Microsoft has stressed that the issue did not expose data to unauthorized individuals. In a statement, a Microsoft spokesperson said:
“We identified and addressed an issue where Microsoft 365 Copilot Chat could return content from emails labeled confidential authored by a user and stored within their Draft and Sent Items in Outlook desktop. This did not provide anyone access to information they weren’t already authorized to see. While our access controls and data protection policies remained intact, this behavior did not meet our intended Copilot experience, which is designed to exclude protected content from Copilot access. A configuration update has been deployed worldwide for enterprise customers.”
In other words, Copilot surfaced information only to users who already had access to those emails — but it still processed content that should have been excluded from AI summarization.
Fix Rolled Out
Microsoft said it began rolling out a fix in early February and has since deployed a configuration update worldwide for enterprise customers. The company continues to monitor the rollout and contact some affected users to confirm the issue is fully resolved.
However, the Redmond giant has not disclosed how many organizations were affected, how many users experienced the issue, or a final timeline for full remediation.

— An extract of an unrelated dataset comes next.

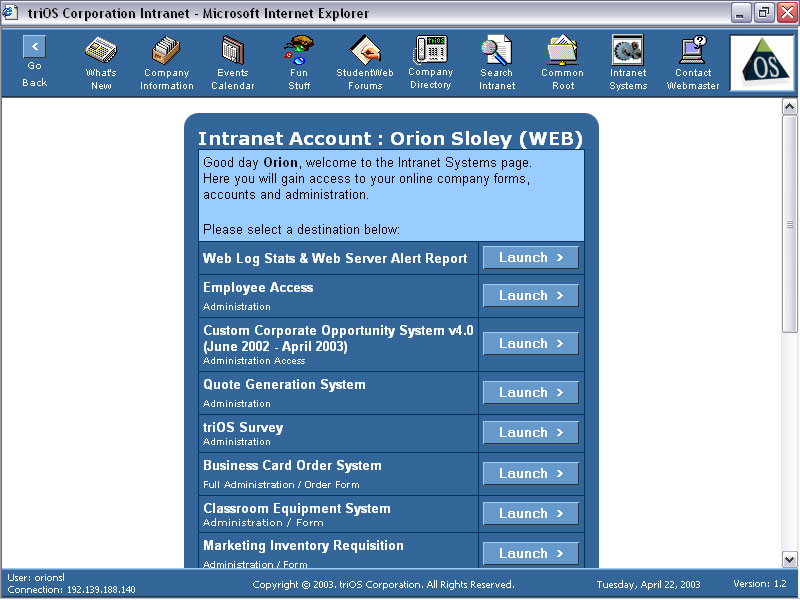Click the scrollbar down arrow
This screenshot has width=800, height=600.
pos(789,560)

The incident has been categorized as an “advisory,” which typically indicates limited scope or impact.
Growing AI Security Concerns
The incident comes at a time when businesses are rapidly integrating generative AI tools into everyday workflows, drawn by promises of greater speed and productivity. However, experts warn that these systems also introduce new security risks, particularly because AI assistants process vast amounts of sensitive corporate data.
Although Microsoft says the issue has now been fixed, the Copilot bug serves as a cautionary reminder that enterprise AI tools must be carefully governed. As organizations continue adopting AI at scale, ensuring strict confidentiality safeguards will remain an ongoing challenge.